* **Records to use**
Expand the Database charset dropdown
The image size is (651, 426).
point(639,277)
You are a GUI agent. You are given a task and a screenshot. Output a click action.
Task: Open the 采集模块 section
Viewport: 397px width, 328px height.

* **Problem**
Print the listing in full, exactly as given.

* **Finished task**
Expand the Database charset dropdown
The image size is (651, 426).
point(639,277)
You are a GUI agent. You are given a task and a screenshot. Output a click action.
Task: Open the 采集模块 section
Viewport: 397px width, 328px height.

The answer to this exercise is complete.